First of all, this thread is about two weeks old. But since I got dinged with an alert due to your two posts, I guess I can try to rehash one of my points that I was trying to make that I'd have thought would be uncontroversial. But from your two responses, it seems that either it ain't uncontroversial or perhaps that I didn't, or am not, making my point clear enough. Let me try again.
In one of my earlier posts, I had said this:
When new modern technology is incorporated into LE's/Call-center's procedures, new types of errors shouldn't be introduced. If and/or when those new types of errors are discovered, then they ought to be removed or at least marked so that the people involved -- such as LE and dispatchers and the call centers -- will be aware of those potential new, and unexpected, types of errors.
Now these new types of errors cannot be laid down either totally or partially at the feet of the homeowner.
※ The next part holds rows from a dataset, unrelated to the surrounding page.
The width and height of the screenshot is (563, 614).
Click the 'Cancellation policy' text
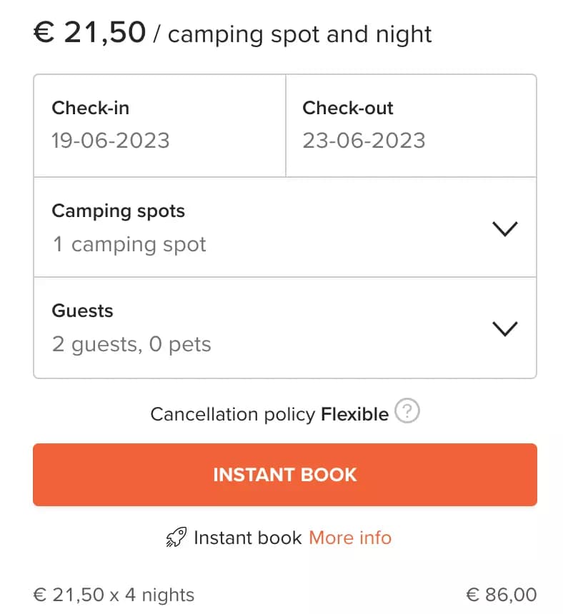pos(233,414)
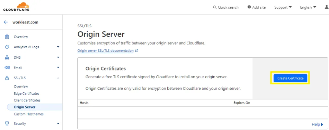Open Client Certificates page
This screenshot has width=329, height=130.
click(27, 100)
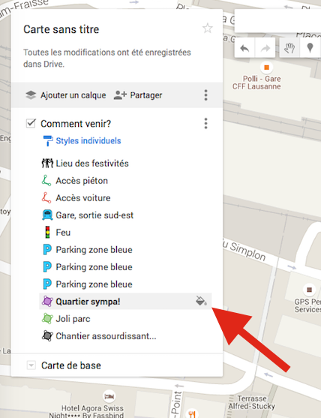Click the Partager add-person icon
321x418 pixels.
[120, 95]
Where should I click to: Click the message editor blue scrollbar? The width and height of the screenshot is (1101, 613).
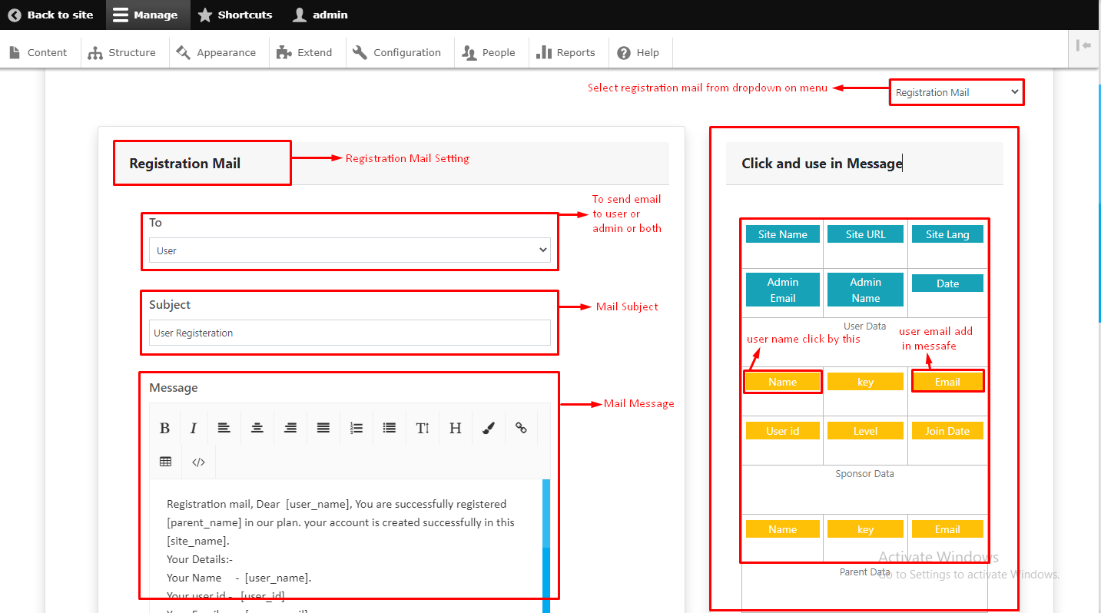(546, 545)
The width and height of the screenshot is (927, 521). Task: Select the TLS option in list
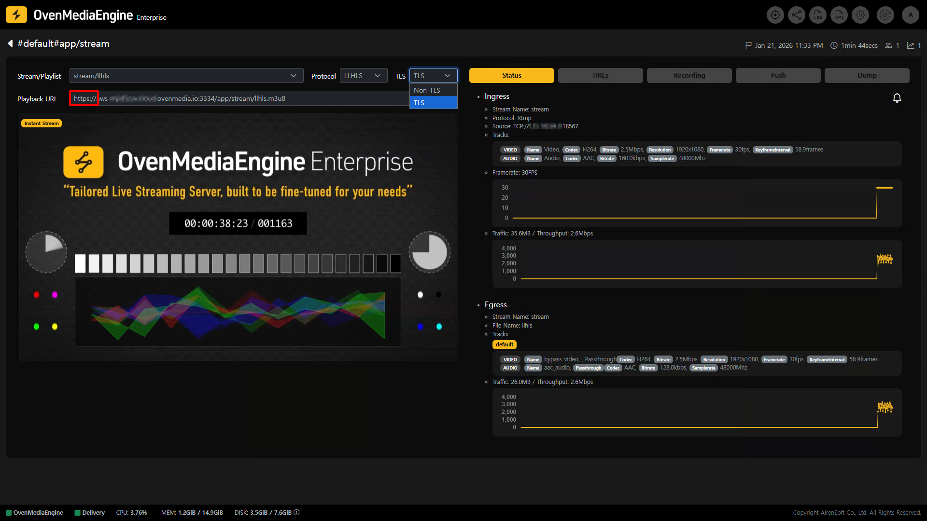click(433, 103)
These types of errors are totally the responsibility of those parties involved with that new system -- they can divvy it up among themselves. These parties can include the software company that provided that new modern technology, those who were responsible for writing the specs for that technology, those who were responsible for testing that technology, etc.
I don't know who dropped the ball, but the ball was dropped somewhere among those parties. What I do know is that the homeowner had nothing to do with anything that was involved with these types of new errors that were introduced by that new technology.
Now, these new errors cannot be excused as:
"Well, **** happens" sort of situation.
as one of you put it in your posts.
There are some types of errors that can be put down to "s*** happens", such as when the address is mistyped or miswritten or misunderstood somewhere down the line. We've all run into them, where numbers are mixed up, where "street" instead of "boulevard" is used, etc. Those are the types of errors that are, er, "normal", when LE or anyone has to get somewhere.
These "normal" errors cause a permutation of the correct address. But the type of error that occurred in the incident under discussion does not fall into one of those types. That is, it is not a permutation of a correct address.
The error that occurred is uniquely due to the new technology combined with the new (buggy?) software. It is an artificial type of error. That is, it is not something that a reasonable person would be expected to accept as being an understandable error. This type of error is completely foreign, completely unnatural, and is an error due to inadequate specifications and/or design and/or testing.
Let me try using an analogy:
As bank customers, we try to do online banking, and often, we'd get some weird error message or weird behavior that doesn't make any sense to us, yet, to those software programmers who wrote the code it does. I sorta remember trying to do a little transfer or something within my bank account, and everything was going normal until the point where my account looked unexpectedly empty and I got a weird error message.
That was a shock to me. I went and scrambled around trying to reach customer service, for I was thinking that someone had hacked into my account and had emptied it while I was there online. Well, to make the story short, the problem was that the bank was doing one of its financially balancing of accounts or something during the middle of the night, and so, it wasn't displaying the values of my accounts.
Now the behavior of what was being displayed made sense to the software designers and to those in customer support because they knew what was happening from knowing the internals of the software or by having been told. But I didn't know, and their software behavior and their error messages didn't make sense to me as a typical customer. (Something better that they could've done: They could have easily frozen the online screens I was seeing and displayed a message saying that the bank was updating the accounts and for me to please wait a few minutes.)
I'm seeing this be somewhat parallel to the problem we're having:
You, meaning the LE and the dispatch center and others that are involve on that side of the fence, are like the banking people. You've been conditioned to accept the errors that are introduced by the new technology -- and many of you have stopped questioning the reasonableness of those weird new errors.
Me, like the older adult crowd, having lived normal lives, know that it is reasonable to run into errors that involve permutations of correct addresses. We expect that to happen now and then. Those types of errors are unfortunate, but they do happen. We put those errors down to
"Well, **** happens" sort of situation. But that uniquely new type of error -- getting a cell-tower address which somehow got introduced into the system as a residential address -- is not one of those
"Well, **** happens" type of error.
ASIDE: I've worked on many new technology systems, and I've debugged them at low levels and at high system levels. I've seen too many "features" pass through into newly released software. And I've seen this phenomenon of where the implementers/programmers think the system behavior and messages is fine but where the end-user is confused by that behavior and those messages.